Adding to the market discomfort late yesterday were rumours, subsequently denied, that Mr Boris Yeltsin, the Russian President, had died. Notwithstanding the denials, the FT SE 100 index ended the session a net 26.3 lower at 4,009.3, only two points above the day's lowest point.
The selling pressure tended to be confined to the leading stocks however, with the second liners and small cap stocks little changed at the end of the day.
The FT-SE Mid-250 ended a mere 4.0 off at 4,431.3, while the Small Cap index managed the smallest of gains, closing 0.1 up at 2,177.3.
"The Yeltsin rumours caused a mini markdown, but there was no real evidence of any large scale selling," noted one dealer.

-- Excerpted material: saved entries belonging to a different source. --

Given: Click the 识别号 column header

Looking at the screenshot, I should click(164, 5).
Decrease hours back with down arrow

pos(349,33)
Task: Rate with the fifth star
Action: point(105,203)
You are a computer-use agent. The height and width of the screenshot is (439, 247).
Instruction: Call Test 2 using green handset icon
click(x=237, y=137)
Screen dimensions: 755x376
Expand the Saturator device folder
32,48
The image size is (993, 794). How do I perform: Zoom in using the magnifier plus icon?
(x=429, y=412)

He said the big institutions were holding off, concerned that Wall Street might tumble further.
But he insisted that they would move in to pick up cheap stock as soon as the market started to turn.
Domestic political worries were also said to have played a part in the decline, with vague talk of a snap general election, although this was disregarded by strategists.

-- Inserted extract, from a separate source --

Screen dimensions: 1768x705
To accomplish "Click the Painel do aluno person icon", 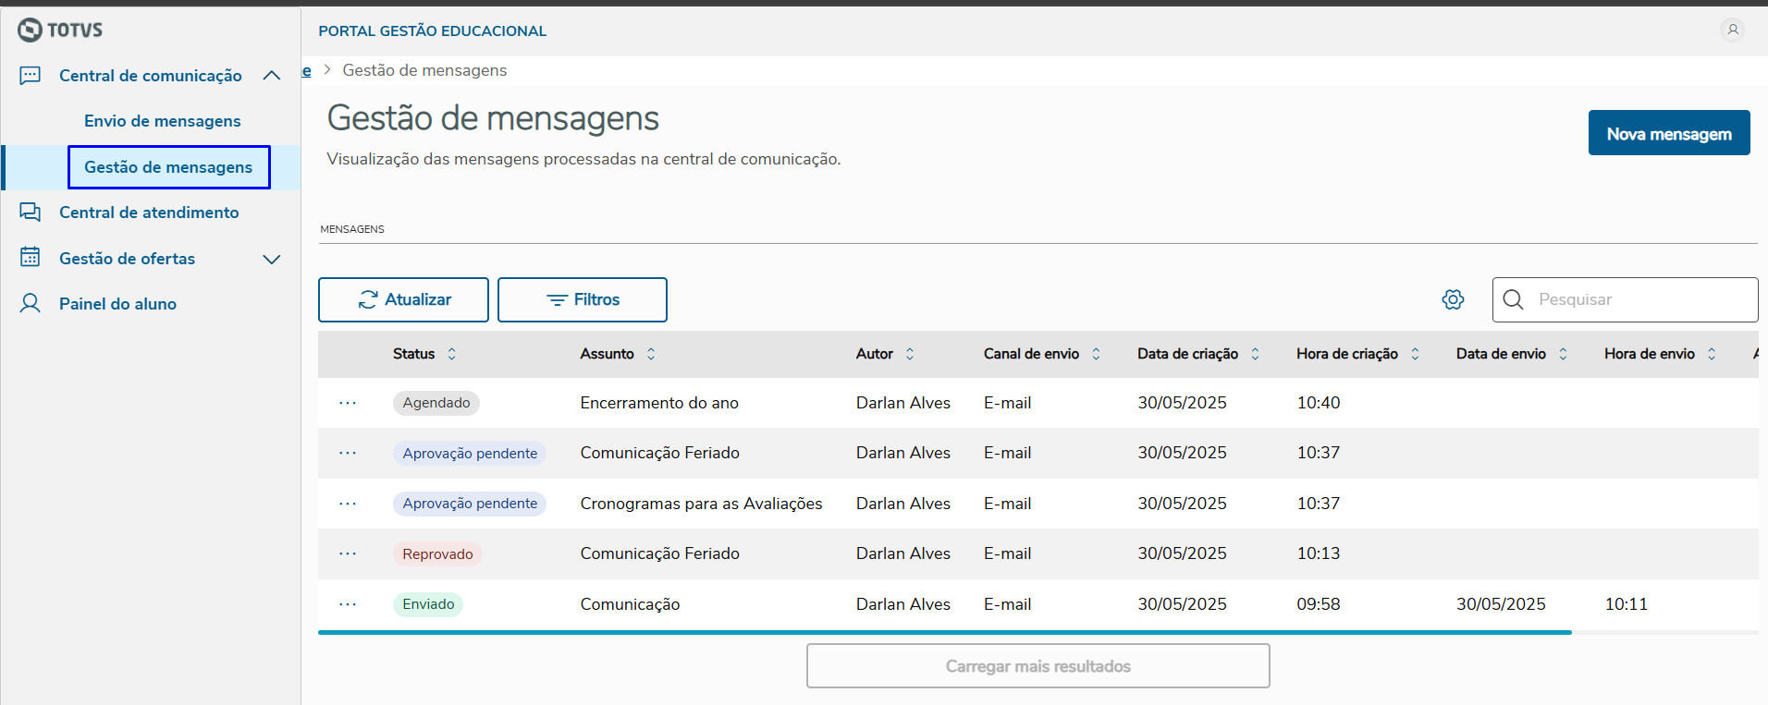I will (31, 304).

Dealers pointed to the performance of gilts - where the 10 year gilt finished around eight ticks better and the 20 year gilt three eighths higher - as an indicator of the likelihood of a surprise election - "no chance", as one put it. This morning brings official inflation figures for September, forecast to come in up 0.5 per cent on the month and 2.1 per cent over the year.

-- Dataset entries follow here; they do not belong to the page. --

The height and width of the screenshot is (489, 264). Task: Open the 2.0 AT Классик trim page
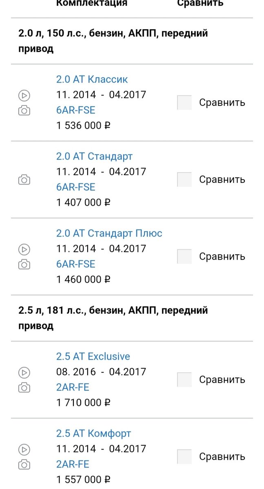click(x=92, y=79)
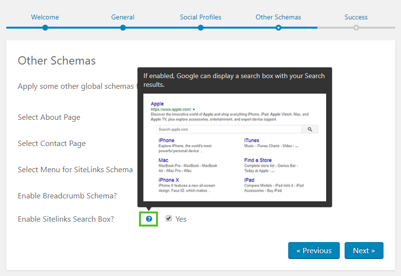Open the Welcome step tab

[45, 17]
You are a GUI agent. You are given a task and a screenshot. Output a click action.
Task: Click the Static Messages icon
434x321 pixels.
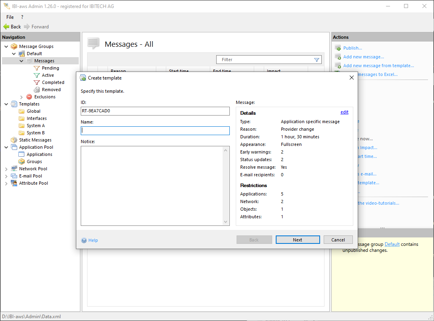tap(14, 140)
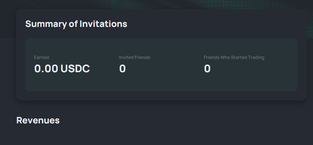Select the Invited Friends label
Screen dimensions: 313x145
click(134, 57)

There was widespread concern at the latest sell off on Wall Street, where the Dow Jones Industrial Average followed Tuesday evening's 13 point fall with a near 50 point decline not long after opening. The US Treasury market's resilience helped to calm rather frayed nerves on both sides of the Atlantic.
Relatively poor turnover across British equities lent credence to dealers' claims that there had been no real downside pressure on British stocks. Turnover at 6 p.m. came out at a relatively light 645.7 million shares. Customer business on Tuesday was £1.75 billion sterling.
The worst affected areas of the market were oils and pharmaceuticals, traditionally big favourites with US investors. One trader said Tuesday evening was the first time for many weeks that US investors had been net sellers of British stocks.
The effect on those sectors was evident from the outset in London with one of the big US brokers, Lehman Brothers, playing a big part in hitting Glaxo shares.
Mr David Schwartz, stock market historian and author of the Stock Market Handbook, pointed out that yesterday was the seventh most likely day of the year to witness a sharp reversal in share prices and today the tenth most likely.